On 30/08/19 17:08 +0100, Jonathan Wakely wrote:
>On 30/08/19 17:01 +0100, Jonathan Wakely wrote:
>>On 30/08/19 17:27 +0300, Antony Polukhin wrote:
>>>Bunch of micro optimizations for std::to_chars:
>>>* For base == 8 replacing the lookup in __digits table with arithmetic
>>>computations leads to a same CPU cycles for a loop (exchanges two
>>>movzx with 3 bit ops https://godbolt.org/z/RTui7m ). However this
>>>saves 129 bytes of data and totally avoids a chance of cache misses on
>>>__digits.
>>>* For base == 16 replacing the lookup in __digits table with
>>>arithmetic computations leads to a few additional instructions, but
>>>totally avoids a chance of cache misses on __digits (- ~9 cache misses
>>>for worst case) and saves 513 bytes of const data.
>>>* Replacing __first[pos] and __first[pos - 1] with __first[1] and
>>>__first[0] on final iterations saves ~2% of code size.
>>>* Removing trailing '\0' from arrays of digits allows the linker to
>>>merge the symbols (so that "0123456789abcdefghijklmnopqrstuvwxyz" and
>>>"0123456789abcdef" could share the same address). This improves data
>>>locality and reduces binary sizes.
>>>* Using __detail::__to_chars_len_2 instead of a generic
>>>__detail::__to_chars_len makes the operation O(1) instead of O(N). It
>>>also makes the code two times shorter ( https://godbolt.org/z/Peq_PG)
>>>.
>>>
>>>In sum: this significantly reduces the size of a binary (for about
>>>4KBs only for base-8 conversion https://godbolt.org/z/WPKijS ), deals
>>>with latency (CPU cache misses) without changing the iterations count
>>>and without adding costly instructions into the loops.
>>
>>This is great, thanks.
>>
>>Have you tried comparing the improved code to libc++'s implementation?

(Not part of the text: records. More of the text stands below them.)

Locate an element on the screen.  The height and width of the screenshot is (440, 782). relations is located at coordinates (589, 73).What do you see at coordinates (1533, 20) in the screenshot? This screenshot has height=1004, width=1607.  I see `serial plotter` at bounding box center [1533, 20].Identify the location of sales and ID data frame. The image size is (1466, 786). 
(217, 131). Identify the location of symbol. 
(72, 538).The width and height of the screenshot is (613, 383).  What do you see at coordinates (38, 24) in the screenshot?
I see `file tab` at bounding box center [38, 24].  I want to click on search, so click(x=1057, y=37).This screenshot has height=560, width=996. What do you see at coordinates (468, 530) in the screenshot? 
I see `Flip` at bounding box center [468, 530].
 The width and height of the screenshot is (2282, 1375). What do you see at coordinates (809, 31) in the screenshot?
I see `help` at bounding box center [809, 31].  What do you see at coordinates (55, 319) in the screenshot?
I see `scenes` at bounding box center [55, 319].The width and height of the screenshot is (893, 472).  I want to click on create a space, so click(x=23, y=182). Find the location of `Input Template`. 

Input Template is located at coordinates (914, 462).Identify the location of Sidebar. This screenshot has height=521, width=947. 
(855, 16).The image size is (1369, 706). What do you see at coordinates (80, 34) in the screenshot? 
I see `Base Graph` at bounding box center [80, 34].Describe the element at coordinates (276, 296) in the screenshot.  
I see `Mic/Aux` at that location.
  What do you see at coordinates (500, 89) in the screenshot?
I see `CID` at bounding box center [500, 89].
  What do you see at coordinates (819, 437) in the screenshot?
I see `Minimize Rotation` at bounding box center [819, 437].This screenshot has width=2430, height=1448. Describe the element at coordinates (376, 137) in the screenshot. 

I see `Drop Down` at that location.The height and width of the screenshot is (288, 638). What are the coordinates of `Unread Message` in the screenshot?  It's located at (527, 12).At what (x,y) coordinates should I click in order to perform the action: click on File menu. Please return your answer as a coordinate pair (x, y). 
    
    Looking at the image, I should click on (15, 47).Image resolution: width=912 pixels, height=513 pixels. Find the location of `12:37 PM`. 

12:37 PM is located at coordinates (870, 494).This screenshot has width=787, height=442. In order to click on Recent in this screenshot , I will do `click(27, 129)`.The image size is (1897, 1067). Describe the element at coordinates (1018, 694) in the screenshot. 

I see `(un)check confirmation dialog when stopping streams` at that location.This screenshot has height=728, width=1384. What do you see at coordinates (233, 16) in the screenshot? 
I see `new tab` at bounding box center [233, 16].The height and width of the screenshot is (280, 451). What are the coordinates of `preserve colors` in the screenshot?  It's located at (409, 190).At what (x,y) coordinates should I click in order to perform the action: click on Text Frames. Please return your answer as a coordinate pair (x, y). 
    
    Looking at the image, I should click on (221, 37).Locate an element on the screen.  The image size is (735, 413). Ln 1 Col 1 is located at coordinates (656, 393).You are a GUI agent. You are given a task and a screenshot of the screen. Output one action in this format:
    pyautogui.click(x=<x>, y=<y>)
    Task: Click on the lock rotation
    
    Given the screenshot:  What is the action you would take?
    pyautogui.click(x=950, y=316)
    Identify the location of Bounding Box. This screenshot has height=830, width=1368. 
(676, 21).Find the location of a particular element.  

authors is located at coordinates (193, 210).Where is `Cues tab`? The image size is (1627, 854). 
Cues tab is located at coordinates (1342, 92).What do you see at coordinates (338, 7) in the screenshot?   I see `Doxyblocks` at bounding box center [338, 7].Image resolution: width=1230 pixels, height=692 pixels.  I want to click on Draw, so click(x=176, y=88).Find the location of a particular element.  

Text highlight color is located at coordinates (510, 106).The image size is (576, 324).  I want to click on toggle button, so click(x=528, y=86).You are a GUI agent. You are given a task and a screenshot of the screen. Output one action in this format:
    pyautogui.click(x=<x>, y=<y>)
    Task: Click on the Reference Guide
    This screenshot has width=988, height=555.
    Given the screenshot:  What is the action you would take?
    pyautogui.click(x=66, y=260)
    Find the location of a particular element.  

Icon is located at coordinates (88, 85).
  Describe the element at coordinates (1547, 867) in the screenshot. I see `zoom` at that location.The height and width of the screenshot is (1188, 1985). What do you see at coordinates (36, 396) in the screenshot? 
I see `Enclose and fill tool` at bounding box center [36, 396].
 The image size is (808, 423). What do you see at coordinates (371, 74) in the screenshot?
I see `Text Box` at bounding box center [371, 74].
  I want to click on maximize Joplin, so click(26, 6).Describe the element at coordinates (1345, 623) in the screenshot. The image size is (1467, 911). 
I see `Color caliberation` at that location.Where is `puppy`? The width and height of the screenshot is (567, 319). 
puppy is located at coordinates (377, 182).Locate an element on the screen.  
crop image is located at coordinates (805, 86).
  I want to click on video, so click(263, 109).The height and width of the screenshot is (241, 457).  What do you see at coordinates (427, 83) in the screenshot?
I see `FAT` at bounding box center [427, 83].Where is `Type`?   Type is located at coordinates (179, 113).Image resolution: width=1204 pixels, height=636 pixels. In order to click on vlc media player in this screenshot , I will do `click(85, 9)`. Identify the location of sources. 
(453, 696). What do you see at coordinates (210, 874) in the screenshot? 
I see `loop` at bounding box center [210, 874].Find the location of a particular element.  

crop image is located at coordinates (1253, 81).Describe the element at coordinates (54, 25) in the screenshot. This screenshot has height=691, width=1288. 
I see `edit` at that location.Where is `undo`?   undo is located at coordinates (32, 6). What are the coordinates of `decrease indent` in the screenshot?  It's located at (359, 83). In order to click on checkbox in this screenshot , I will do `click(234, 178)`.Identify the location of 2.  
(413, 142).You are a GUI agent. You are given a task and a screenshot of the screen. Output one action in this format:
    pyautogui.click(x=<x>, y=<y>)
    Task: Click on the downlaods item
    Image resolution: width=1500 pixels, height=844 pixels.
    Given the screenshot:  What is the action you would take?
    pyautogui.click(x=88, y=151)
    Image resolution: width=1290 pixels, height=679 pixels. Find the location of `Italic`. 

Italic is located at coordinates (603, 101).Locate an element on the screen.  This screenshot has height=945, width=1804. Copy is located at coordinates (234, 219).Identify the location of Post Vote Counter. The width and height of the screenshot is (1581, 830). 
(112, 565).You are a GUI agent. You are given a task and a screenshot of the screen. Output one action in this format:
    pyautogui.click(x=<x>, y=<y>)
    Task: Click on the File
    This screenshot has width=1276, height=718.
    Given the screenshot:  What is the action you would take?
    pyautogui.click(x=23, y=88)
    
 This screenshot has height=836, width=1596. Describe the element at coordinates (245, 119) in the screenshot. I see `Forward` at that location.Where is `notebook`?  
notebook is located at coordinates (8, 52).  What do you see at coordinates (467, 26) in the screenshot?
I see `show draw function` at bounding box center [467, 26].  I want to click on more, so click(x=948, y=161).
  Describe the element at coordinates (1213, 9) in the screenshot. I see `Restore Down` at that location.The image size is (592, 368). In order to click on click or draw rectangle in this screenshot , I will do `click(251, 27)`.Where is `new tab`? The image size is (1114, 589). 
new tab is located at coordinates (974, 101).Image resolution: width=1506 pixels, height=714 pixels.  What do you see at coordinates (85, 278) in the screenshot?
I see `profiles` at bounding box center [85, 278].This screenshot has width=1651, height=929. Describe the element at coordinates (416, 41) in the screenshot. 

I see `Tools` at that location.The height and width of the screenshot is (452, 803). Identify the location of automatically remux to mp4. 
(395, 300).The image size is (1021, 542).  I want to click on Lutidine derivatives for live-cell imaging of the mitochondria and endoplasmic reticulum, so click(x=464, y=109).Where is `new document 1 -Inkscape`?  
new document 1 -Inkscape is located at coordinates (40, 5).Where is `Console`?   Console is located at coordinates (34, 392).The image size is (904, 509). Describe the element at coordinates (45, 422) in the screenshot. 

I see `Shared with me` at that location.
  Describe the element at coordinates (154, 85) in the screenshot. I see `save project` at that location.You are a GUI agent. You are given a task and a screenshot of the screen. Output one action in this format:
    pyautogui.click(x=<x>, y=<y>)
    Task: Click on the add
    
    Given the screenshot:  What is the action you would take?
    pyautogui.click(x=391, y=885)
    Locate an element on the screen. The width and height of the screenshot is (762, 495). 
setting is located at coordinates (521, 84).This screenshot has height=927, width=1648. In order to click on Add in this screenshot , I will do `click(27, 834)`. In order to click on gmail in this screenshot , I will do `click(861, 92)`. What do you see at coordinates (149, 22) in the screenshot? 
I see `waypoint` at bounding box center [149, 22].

>>I believe they use precomputed arrays of digits, but they use larger
>>arrays that allow 4 bytes to be written at once, which is considerably
>>faster (and those precomputed arrays libe in libc++.so not in the
>>header). Would we be better off keeping the precomputed arrays and
>>expanding them to do 4-byte writes?
>>
>>Since we don't have a patch to do that, I think I'll commit yours. We
>>can always go back to precomputed arrays later if somebody does that
>>work.
>>
>>My only comments are on the changelog:
>>
>>>Changelog:
>>>  * include/std/charconv (__detail::__to_chars_8,
>>>  __detail::__to_chars_16): Replace array of precomputed digits
>>
>>When the list of changed functions is split across lines it should be
>>like this:
>>
>>  * include/std/charconv (__detail::__to_chars_8)
>>  (__detail::__to_chars_16): Replace array of precomputed digits
>>
>>i.e close the parentheses before the line break, and reopen on the
>>next line.
>>
>>>  with arithmetic operations to avoid CPU cache misses. Remove
>>>  zero termination from array of digits to allow symbol merge with
>>>  generic implementation of __detail::__to_chars. Replace final
>>>  offsets with constants. Use __detail::__to_chars_len_2 instead
>>>  of a generic __detail::__to_chars_len.
>>>  * include/std/charconv (__detail::__to_chars): Remove
>>
>>Don't repeat the asterisk and filename for later changes in the same
>>file, i.e.
>>
>>  (__detail::__to_chars): Remove zero termination from array of digits.
>>  (__detail::__to_chars_2): Leading digit is always '1'.
>>
>>There's no changelog entry for the changes to __to_chars_len_8 and
>>__to_chars_len_16.
>
>Oh, there's no separate __to_chars_len_16 function anyway, and you did
>mention it as "Use __detail::__to_chars_len_2 instead ..." - sorry!
>
>I think we might as well inline __to_chars_len_8 into __to_chars_8,
>there's not much benefit to having a separate function. I'll do that
>as a follow up patch.

I've committed this patch to simplify the code a bit.

Tested x86_64-linux, committed to trunk.